La questione della successione è cruciale perché i tibetani temono che la Cina voglia indicarne uno di proprio gradimento dato che, su indicazione del Partito comunista, è nata una «fondazione» la quale, afferma Pechino, ha ereditato il diritto di «riconoscere il nuovo Dalai Lama». Immediata la replica: «La responsabilità» della nomina del successore «ricadrà esclusivamente sui membri del Ganden Phodrang, l’ufficio di Sua Santità il Dalai Lama – è stato precisato -. Porteranno loro avanti le procedure di ricerca e di riconoscimento (del successore) nel rispetto della tradizione». E «nessun altro ha l’autorità di interferire». 
Questione chiusa? Tutt’altro. Oggi è arrivata la replica ufficiale. Mao Ning, la portavoce del ministero degli Esteri, ha detto che il successore del Dalai Lama sarà approvato «dal governo centrale» della Cina. Il Dalai Lama è venerato come una divinità dai buddisti tibetani ma è considerato un separatista dal Pcc. Di qui il desiderio di porre fine alle istanze di indipendenza sul Tetto del mondo: un capo spirituale fedele a Pechino dovrebbe, nelle intenzioni, rasserenare le velleità che ancora ardono come brace a Lhasa, anche se non è chiaro come questa figura «benedetta» dal Partito comunista potrebbe essere davvero accettata dai tibetani.

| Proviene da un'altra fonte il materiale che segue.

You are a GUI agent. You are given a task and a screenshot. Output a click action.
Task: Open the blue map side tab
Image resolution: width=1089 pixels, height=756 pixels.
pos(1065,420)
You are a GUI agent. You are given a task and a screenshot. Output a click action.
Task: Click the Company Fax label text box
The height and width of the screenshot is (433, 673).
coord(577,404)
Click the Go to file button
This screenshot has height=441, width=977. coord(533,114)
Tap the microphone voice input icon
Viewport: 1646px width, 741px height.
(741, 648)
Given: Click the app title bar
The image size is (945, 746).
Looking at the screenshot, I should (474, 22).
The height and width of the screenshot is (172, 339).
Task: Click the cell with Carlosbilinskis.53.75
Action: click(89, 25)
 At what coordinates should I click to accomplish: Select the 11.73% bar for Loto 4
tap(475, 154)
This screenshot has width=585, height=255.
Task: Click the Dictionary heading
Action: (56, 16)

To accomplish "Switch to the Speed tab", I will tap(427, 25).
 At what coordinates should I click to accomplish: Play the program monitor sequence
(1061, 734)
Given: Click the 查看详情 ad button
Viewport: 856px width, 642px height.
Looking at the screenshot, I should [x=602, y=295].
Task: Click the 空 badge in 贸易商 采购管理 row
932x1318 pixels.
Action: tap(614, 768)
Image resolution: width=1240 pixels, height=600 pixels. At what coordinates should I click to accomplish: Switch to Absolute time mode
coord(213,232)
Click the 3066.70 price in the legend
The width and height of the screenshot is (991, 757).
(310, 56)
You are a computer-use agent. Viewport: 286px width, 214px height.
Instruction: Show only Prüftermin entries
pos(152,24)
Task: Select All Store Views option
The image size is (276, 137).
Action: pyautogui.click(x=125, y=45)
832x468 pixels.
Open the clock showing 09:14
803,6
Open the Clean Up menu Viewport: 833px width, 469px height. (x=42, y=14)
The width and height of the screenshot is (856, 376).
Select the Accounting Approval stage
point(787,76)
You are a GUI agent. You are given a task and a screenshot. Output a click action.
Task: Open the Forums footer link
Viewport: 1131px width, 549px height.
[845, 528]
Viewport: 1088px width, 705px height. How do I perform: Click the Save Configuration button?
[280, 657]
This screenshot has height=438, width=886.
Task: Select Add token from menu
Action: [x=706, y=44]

E tuttavia, Pechino afferma di avere l’autorità esclusiva di trovare la reincarnazione del Dalai Lama, cioè di nominare il successore di Tenzin Gyatso. «La reincarnazione del Dalai Lama deve rispettare i principi della ricerca interna in Cina» e «l’approvazione del governo centrale», ha dichiarato ancora Mao Ning. Il processo deve «seguire i rituali religiosi e il contesto storico, ed essere gestito in conformità con le leggi e i regolamenti nazionali», ha aggiunto. «In accordo con tutte queste richieste dei miei devoti e studenti riguardo alla mia reincarnazione, affermo che l’istituzione del Dalai Lama continuerà», è invece la risposta del Dalai Lama. Il Buddha vivente ha poi ribadito che il successore sarà scelto dalla Gaden Phodrang Foundation. La questione sarà affidata «esclusivamente» a loro, nessun altro ha «il potere di interferire in questo processo» ha sottolineato. Il rischio? Che un domani il Tibet abbia non uno ma due Dalai Lama: la tempesta perfetta.